## start Dataset rows

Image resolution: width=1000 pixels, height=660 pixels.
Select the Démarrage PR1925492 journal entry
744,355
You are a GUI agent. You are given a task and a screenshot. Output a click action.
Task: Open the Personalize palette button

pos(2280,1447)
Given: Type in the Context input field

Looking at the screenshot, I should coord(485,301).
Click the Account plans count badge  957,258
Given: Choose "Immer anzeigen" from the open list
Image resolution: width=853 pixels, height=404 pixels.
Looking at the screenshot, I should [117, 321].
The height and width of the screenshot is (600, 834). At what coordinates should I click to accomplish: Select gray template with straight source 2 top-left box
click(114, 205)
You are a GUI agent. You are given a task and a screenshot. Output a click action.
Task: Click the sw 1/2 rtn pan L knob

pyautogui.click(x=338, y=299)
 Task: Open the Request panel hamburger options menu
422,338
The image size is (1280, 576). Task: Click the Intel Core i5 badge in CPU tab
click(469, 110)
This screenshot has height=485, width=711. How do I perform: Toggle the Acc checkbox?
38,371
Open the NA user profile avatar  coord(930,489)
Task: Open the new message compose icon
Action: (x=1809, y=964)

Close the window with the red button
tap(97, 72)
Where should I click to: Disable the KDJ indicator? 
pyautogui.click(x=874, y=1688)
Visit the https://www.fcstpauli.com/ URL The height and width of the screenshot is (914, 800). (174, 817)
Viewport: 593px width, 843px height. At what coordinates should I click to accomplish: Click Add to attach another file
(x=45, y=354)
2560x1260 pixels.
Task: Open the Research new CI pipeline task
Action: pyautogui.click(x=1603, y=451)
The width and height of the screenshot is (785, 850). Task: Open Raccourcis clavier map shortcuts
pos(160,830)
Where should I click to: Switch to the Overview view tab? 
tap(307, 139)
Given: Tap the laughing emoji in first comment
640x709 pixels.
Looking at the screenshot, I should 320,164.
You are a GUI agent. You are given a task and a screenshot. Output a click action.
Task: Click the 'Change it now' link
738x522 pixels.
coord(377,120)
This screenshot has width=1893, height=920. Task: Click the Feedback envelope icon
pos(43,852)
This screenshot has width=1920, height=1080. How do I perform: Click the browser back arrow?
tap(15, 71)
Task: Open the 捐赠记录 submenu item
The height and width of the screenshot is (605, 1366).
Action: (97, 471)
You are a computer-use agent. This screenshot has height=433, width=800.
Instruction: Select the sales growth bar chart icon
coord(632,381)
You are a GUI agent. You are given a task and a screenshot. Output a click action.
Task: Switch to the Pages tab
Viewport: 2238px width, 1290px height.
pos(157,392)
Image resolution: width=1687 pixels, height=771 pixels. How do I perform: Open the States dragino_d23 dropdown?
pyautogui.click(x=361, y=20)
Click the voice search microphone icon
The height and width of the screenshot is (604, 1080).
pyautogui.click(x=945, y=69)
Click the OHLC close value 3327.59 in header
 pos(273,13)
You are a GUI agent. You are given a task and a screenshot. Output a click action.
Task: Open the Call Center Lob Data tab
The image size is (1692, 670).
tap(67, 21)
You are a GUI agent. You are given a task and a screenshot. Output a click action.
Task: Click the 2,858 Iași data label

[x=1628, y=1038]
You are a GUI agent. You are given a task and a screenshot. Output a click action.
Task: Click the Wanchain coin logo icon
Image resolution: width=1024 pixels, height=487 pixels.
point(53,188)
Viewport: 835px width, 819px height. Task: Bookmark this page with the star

## end Dataset rows

--- What is asked ---
Can you extract all of the rows above word for word, leaving nothing out and changing nothing?

--- Result ---
Image resolution: width=1000 pixels, height=660 pixels.
Select the Démarrage PR1925492 journal entry
744,355
You are a GUI agent. You are given a task and a screenshot. Output a click action.
Task: Open the Personalize palette button

pos(2280,1447)
Given: Type in the Context input field

Looking at the screenshot, I should coord(485,301).
Click the Account plans count badge  957,258
Given: Choose "Immer anzeigen" from the open list
Image resolution: width=853 pixels, height=404 pixels.
Looking at the screenshot, I should [117, 321].
The height and width of the screenshot is (600, 834). At what coordinates should I click to accomplish: Select gray template with straight source 2 top-left box
click(114, 205)
You are a GUI agent. You are given a task and a screenshot. Output a click action.
Task: Click the sw 1/2 rtn pan L knob

pyautogui.click(x=338, y=299)
 Task: Open the Request panel hamburger options menu
422,338
The image size is (1280, 576). Task: Click the Intel Core i5 badge in CPU tab
click(469, 110)
This screenshot has height=485, width=711. How do I perform: Toggle the Acc checkbox?
38,371
Open the NA user profile avatar  coord(930,489)
Task: Open the new message compose icon
Action: (x=1809, y=964)

Close the window with the red button
tap(97, 72)
Where should I click to: Disable the KDJ indicator? 
pyautogui.click(x=874, y=1688)
Visit the https://www.fcstpauli.com/ URL The height and width of the screenshot is (914, 800). (174, 817)
Viewport: 593px width, 843px height. At what coordinates should I click to accomplish: Click Add to attach another file
(x=45, y=354)
2560x1260 pixels.
Task: Open the Research new CI pipeline task
Action: pyautogui.click(x=1603, y=451)
The width and height of the screenshot is (785, 850). Task: Open Raccourcis clavier map shortcuts
pos(160,830)
Where should I click to: Switch to the Overview view tab? 
tap(307, 139)
Given: Tap the laughing emoji in first comment
640x709 pixels.
Looking at the screenshot, I should 320,164.
You are a GUI agent. You are given a task and a screenshot. Output a click action.
Task: Click the 'Change it now' link
738x522 pixels.
coord(377,120)
This screenshot has width=1893, height=920. Task: Click the Feedback envelope icon
pos(43,852)
This screenshot has width=1920, height=1080. How do I perform: Click the browser back arrow?
tap(15, 71)
Task: Open the 捐赠记录 submenu item
The height and width of the screenshot is (605, 1366).
Action: (97, 471)
You are a computer-use agent. This screenshot has height=433, width=800.
Instruction: Select the sales growth bar chart icon
coord(632,381)
You are a GUI agent. You are given a task and a screenshot. Output a click action.
Task: Switch to the Pages tab
Viewport: 2238px width, 1290px height.
pos(157,392)
Image resolution: width=1687 pixels, height=771 pixels. How do I perform: Open the States dragino_d23 dropdown?
pyautogui.click(x=361, y=20)
Click the voice search microphone icon
The height and width of the screenshot is (604, 1080).
pyautogui.click(x=945, y=69)
Click the OHLC close value 3327.59 in header
 pos(273,13)
You are a GUI agent. You are given a task and a screenshot. Output a click action.
Task: Open the Call Center Lob Data tab
The image size is (1692, 670).
tap(67, 21)
You are a GUI agent. You are given a task and a screenshot. Output a click action.
Task: Click the 2,858 Iași data label

[x=1628, y=1038]
You are a GUI agent. You are given a task and a screenshot. Output a click action.
Task: Click the Wanchain coin logo icon
Image resolution: width=1024 pixels, height=487 pixels.
point(53,188)
Viewport: 835px width, 819px height. Task: Bookmark this page with the star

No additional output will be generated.